What you have to do:
Count the lines below that contain the word "will" and give only that number.
Source records Block Start
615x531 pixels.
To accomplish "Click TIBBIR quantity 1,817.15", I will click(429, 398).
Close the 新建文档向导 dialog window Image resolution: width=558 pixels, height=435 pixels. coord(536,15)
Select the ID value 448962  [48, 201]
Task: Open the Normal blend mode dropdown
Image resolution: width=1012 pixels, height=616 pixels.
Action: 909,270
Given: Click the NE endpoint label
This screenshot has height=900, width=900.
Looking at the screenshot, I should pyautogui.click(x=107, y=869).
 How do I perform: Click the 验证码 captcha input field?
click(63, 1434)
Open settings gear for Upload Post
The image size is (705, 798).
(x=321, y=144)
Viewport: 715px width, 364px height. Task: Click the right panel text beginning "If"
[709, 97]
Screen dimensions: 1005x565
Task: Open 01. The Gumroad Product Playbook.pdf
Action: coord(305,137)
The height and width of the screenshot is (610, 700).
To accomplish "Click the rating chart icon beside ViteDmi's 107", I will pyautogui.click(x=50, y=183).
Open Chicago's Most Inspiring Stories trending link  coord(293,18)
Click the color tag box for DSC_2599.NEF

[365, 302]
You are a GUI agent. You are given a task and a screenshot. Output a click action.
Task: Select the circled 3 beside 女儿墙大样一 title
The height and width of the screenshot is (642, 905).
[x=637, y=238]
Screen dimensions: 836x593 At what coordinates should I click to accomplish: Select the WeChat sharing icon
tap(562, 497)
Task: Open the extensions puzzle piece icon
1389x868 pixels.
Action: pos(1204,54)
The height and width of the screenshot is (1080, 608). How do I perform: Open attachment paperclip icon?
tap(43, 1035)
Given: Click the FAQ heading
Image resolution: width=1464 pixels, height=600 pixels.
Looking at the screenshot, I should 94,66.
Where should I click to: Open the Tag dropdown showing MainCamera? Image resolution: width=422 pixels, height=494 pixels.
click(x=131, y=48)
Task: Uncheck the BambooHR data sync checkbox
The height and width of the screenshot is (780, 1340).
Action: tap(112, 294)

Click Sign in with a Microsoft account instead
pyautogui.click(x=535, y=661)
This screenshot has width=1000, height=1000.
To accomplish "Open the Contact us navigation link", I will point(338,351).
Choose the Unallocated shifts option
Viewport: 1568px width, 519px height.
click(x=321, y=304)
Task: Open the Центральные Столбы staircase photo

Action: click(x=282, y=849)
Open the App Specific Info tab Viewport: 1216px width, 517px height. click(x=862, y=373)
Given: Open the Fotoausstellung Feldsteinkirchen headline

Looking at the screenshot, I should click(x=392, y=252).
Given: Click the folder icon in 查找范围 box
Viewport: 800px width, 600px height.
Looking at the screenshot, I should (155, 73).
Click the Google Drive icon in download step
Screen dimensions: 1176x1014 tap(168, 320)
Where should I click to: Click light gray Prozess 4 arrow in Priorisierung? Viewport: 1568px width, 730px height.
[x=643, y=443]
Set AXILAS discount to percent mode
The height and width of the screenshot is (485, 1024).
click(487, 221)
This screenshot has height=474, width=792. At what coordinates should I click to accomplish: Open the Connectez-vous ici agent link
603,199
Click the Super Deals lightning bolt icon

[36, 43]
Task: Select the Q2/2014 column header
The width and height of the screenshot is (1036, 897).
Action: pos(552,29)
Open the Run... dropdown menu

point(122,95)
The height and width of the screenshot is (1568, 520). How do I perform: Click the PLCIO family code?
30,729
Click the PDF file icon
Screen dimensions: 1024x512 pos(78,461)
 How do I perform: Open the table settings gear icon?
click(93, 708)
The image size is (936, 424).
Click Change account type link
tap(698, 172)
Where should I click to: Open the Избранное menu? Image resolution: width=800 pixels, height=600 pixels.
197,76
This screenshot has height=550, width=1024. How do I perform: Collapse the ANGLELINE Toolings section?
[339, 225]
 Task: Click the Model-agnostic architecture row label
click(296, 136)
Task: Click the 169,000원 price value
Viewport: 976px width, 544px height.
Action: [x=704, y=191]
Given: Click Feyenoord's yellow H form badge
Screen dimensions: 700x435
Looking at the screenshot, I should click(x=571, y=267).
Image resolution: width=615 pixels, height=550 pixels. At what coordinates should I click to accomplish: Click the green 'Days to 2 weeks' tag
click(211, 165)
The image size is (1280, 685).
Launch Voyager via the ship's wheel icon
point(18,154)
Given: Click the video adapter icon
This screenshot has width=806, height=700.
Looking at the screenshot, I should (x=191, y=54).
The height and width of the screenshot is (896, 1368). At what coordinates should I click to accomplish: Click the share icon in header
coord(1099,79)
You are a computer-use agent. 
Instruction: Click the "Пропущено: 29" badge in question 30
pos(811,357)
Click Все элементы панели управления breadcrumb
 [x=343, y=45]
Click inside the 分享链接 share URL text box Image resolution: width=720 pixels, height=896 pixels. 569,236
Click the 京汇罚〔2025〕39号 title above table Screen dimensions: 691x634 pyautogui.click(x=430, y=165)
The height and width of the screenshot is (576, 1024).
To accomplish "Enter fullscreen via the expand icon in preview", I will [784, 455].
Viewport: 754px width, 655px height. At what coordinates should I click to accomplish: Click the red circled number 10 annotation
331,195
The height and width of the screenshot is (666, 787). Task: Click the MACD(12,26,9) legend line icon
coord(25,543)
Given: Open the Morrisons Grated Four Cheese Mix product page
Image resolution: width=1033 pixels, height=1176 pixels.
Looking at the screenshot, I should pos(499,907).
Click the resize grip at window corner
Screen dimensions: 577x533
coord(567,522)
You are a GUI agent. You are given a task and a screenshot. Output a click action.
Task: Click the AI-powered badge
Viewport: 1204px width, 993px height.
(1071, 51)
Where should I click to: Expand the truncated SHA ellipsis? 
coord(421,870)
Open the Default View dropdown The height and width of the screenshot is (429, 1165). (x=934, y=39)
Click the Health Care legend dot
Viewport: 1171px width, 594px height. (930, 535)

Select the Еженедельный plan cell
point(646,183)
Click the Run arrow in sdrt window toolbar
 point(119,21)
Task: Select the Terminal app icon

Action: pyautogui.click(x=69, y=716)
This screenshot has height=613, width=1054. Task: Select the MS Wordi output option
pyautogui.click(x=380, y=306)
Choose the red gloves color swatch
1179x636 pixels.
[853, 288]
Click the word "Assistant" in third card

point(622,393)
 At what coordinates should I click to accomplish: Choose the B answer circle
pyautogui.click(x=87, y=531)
Source records Block End
Solution for this exercise:
4